=== DO THIS ===
Count the lines in the entries below that contain the word "Open", matching case exactly, and reply with only that number.

•••••

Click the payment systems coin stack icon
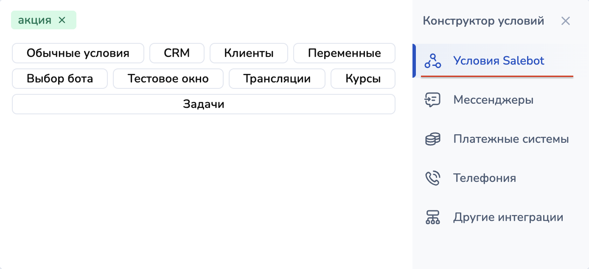click(x=433, y=139)
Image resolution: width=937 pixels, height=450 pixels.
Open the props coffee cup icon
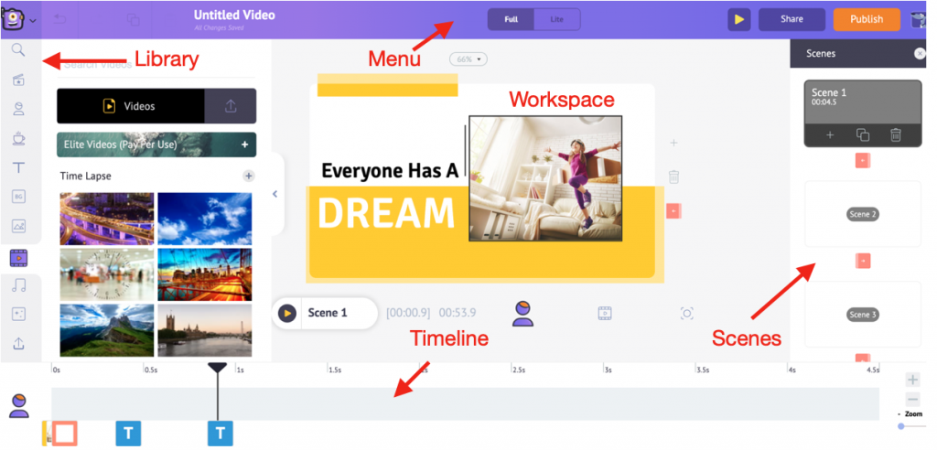(x=18, y=138)
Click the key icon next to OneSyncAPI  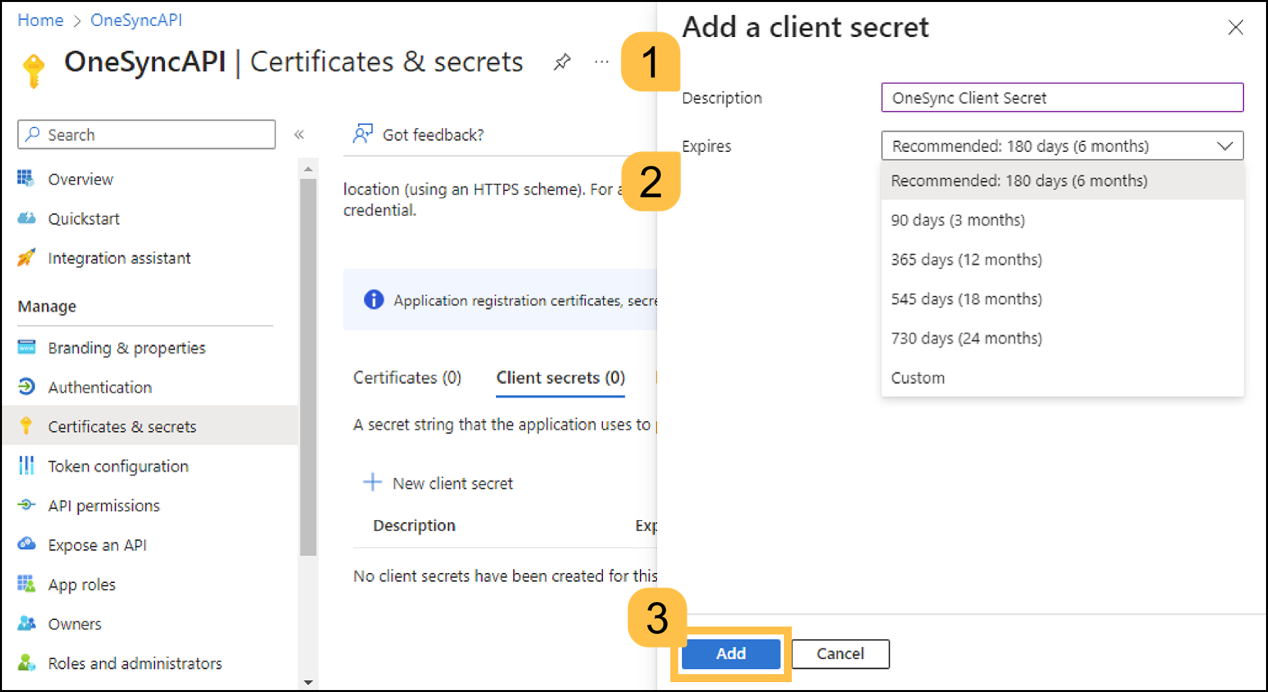pyautogui.click(x=32, y=67)
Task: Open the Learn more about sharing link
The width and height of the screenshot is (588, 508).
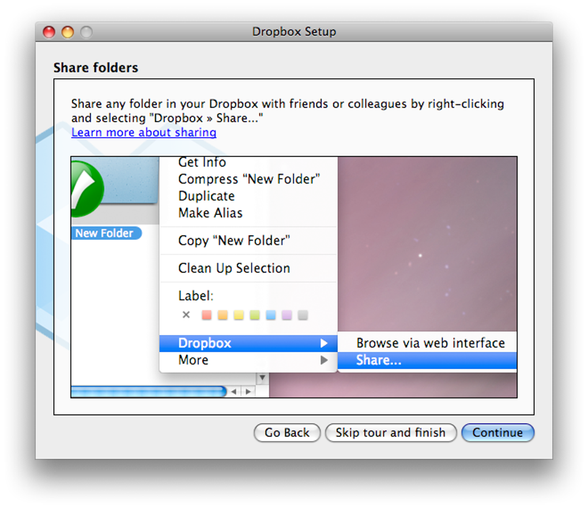Action: point(144,132)
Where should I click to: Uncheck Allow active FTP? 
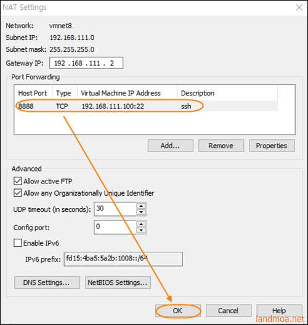(18, 181)
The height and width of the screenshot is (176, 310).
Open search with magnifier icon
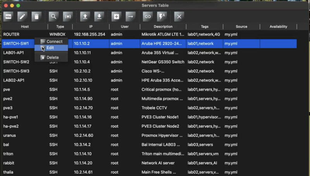(x=53, y=17)
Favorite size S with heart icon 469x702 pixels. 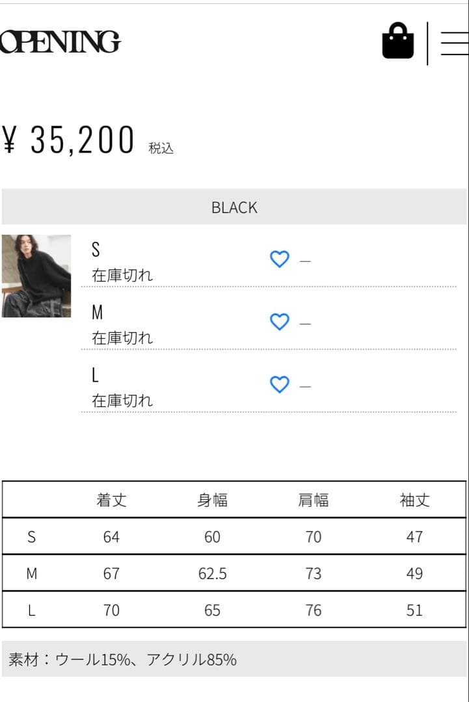279,259
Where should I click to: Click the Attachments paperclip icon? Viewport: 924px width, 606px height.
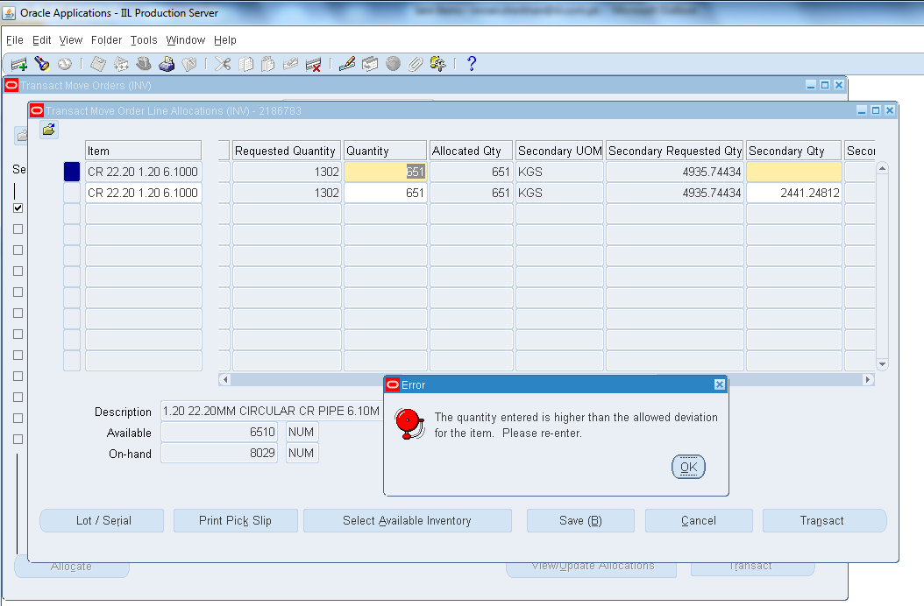pyautogui.click(x=416, y=63)
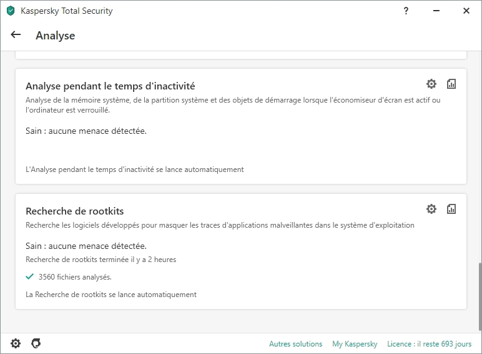Click the Recherche de rootkits heading
This screenshot has width=482, height=354.
pos(74,211)
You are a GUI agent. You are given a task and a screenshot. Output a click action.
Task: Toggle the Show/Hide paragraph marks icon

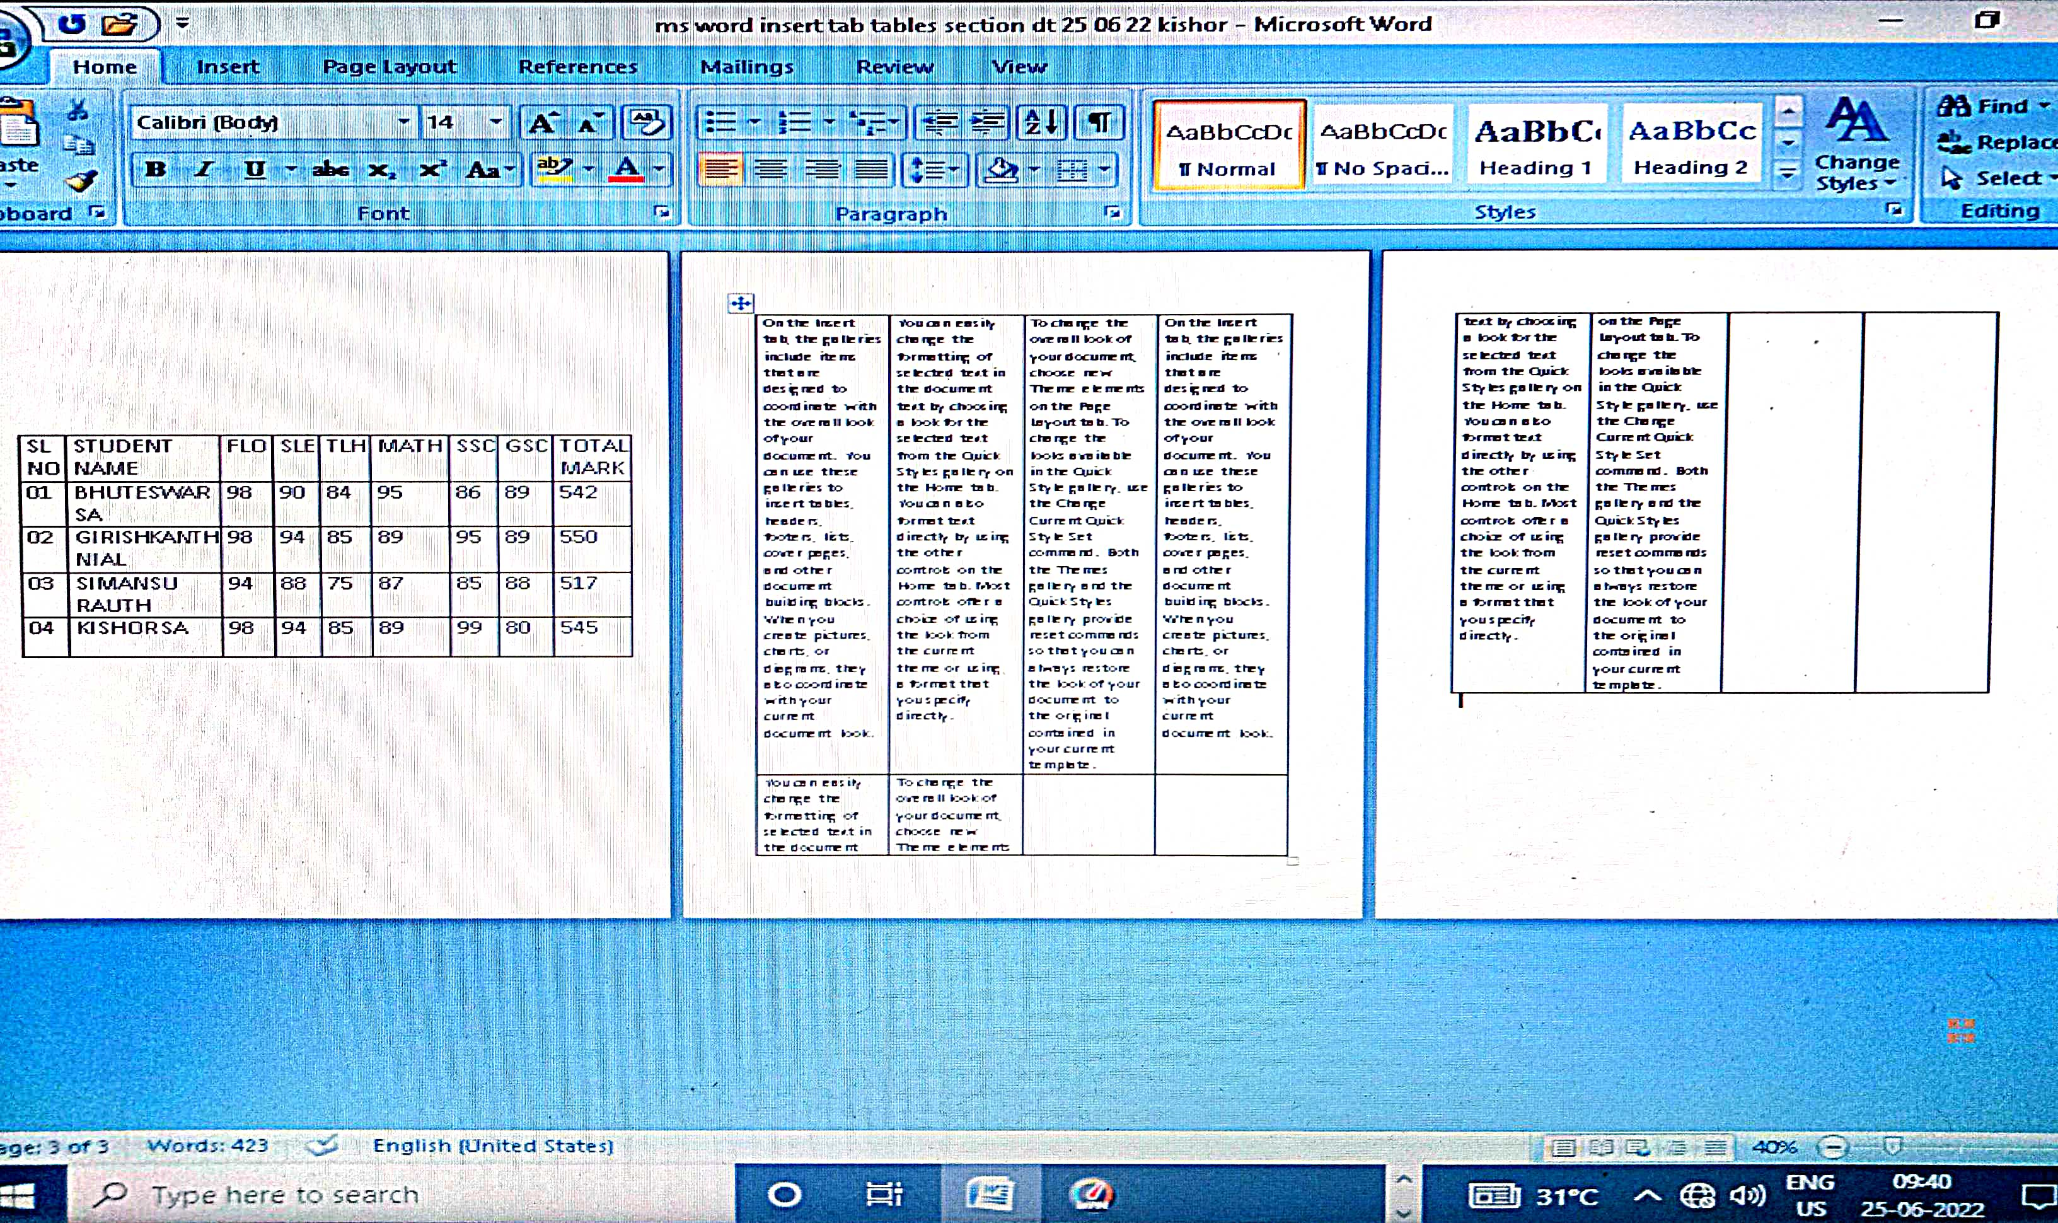pos(1098,123)
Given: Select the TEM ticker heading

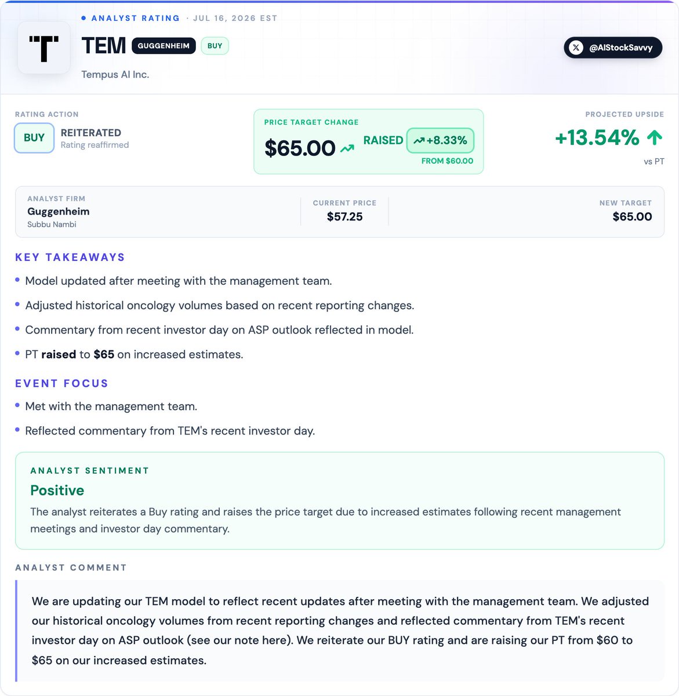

•••••

=== RESPONSE TO THE TASK ===
3